Я не интересуюсь музыкой настолько, чтобы искать в ней какой- то поддержки, опоры духовной или душевной, нравственной или физической. Не представляю себе свое перо у нотной тетради. Исполнительское искусство мне еще более чуждо.

Пишу я стихи с детства, но не музыкальное начало их диктует. Стихи — это особая область человеческой деятельности, особая область словесного искусства, лишь косвенно связанная с любым другим искусством — живописью, скульптурой, архитектурой, танцем, музыкой. Из других муз лично мне более близка живопись — я бываю на выставках, но никогда не бывал ни на одном концерте по собственному желанию. Все это при полном сознании, что стихи рождаются не от музыки, не от других стихов. Стихи рождаются от жизни.

Музыка революции, о которой писал Блок, не имеет ничего общего ни с употреблением гамм, ни с тайнами контрапункта. Кстати, у Блока не было музыкального слуха, и он жадно коллекционировал самые низкопробные романсы, вроде «Дышала ночь восторгом сладострастья», и все такое прочее. В любви к такого рода сочинениям нет ничего зазорного, разумеется. Поэт, гений, каким был Блок, вправе использовать, что так или иначе служит (или может послужить) его высшей цели.
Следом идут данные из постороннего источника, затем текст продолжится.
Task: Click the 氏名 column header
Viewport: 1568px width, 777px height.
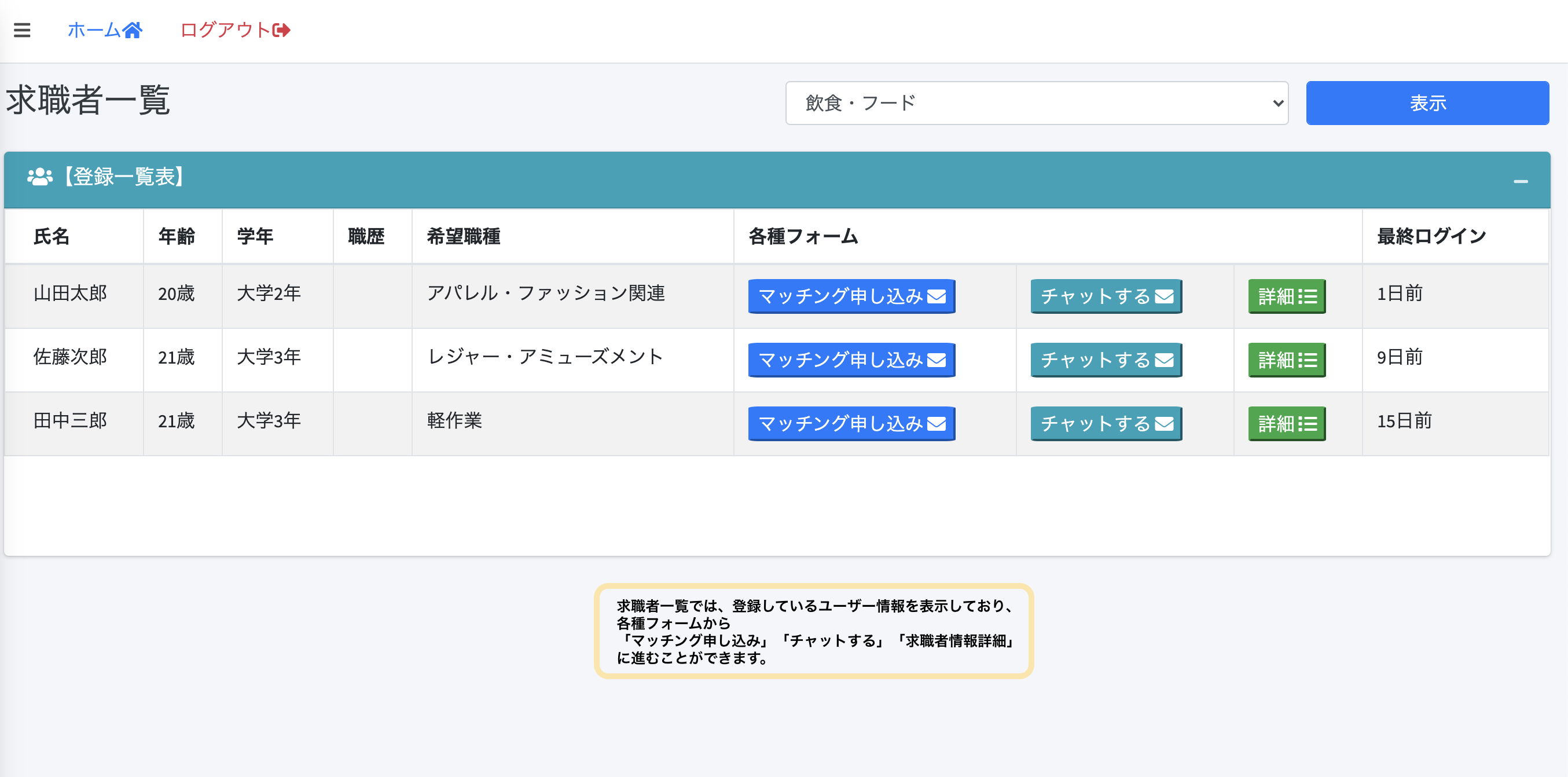Action: 52,237
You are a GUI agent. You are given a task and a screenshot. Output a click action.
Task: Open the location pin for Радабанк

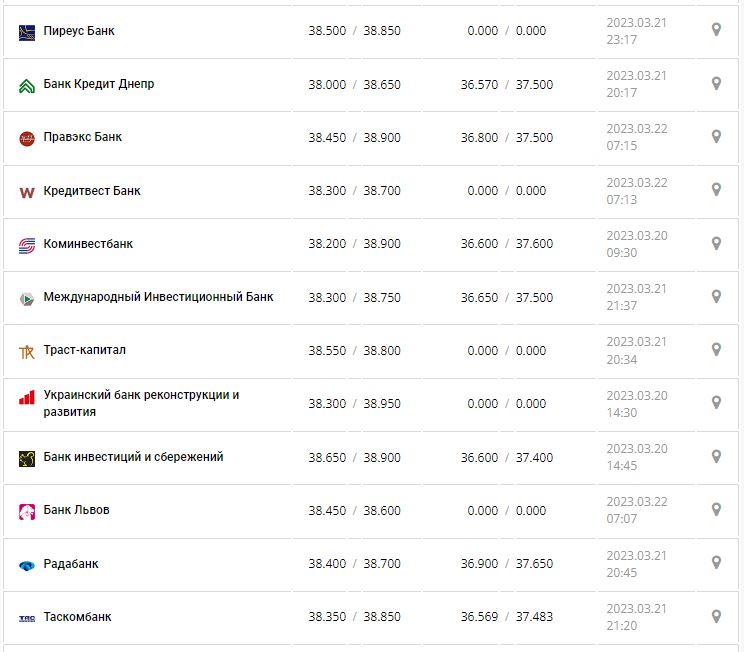coord(716,563)
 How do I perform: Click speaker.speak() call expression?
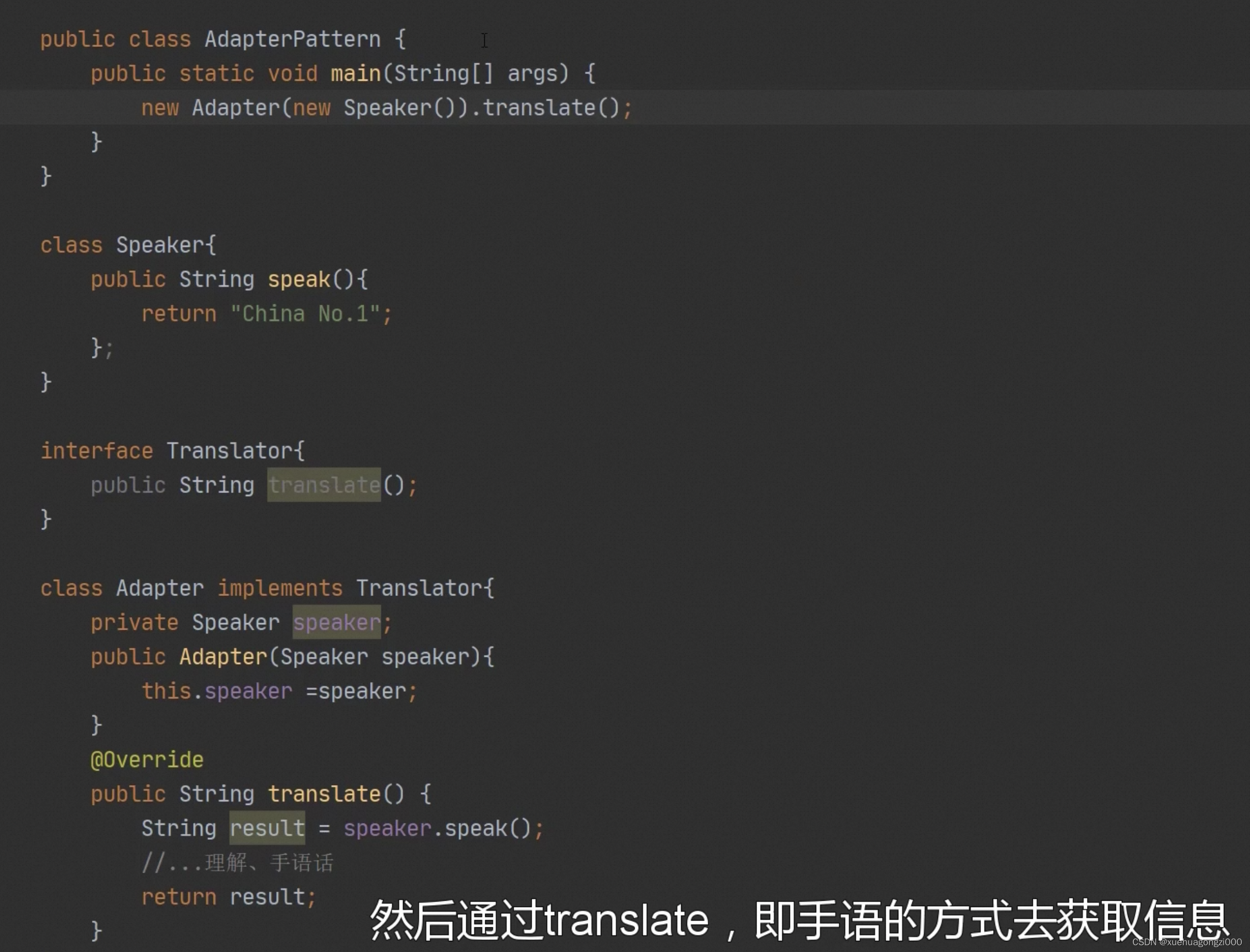pyautogui.click(x=437, y=829)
«Шум времени» Мандельштама — это тоже ведь не партитура скрябинского «Прометея». Поэт услышал бы этот шум и без Скрябина.

Однако и «музыка революции», и «шум времени» — понятия вполне конкретные — ритмического рода, возникающие в мозгу поэта, а не музыканта, не композитора.

Пастернак стал поэтом не музыкального начала, а именно этого шума времени, музыки эпохи. Он пытался выразить этот шум, этот голос в стихах и достиг огромных удач, огромных успехов.

Философия Марбургской школы не имела тут никакого значения, равно как и музыка Скрябина. Стихи — это стихи.

В стихах я всегда нуждался, в музыке — никогда.

Я, конечно, знал о бурной общественной деятельности Юдиной, выражаемой в такой своеобразной форме, но отвратительной и неприемлемой для меня — организации панихид, молебнов. Я, правда, не знаю хорошо разницу между панихидой и молебном — что тут за здравие, что за упокой — я твердо не помню. На эти панихиды привлекалось множество моих знакомых — все оплачено — Юдина платит за Бортнянского, но я ни на одной такой панихиде ни в одном московском храме не бывал.

И обращаться к моей душе с помощью церковных песнопений было занятием неблагодарным, обреченным на неудачу.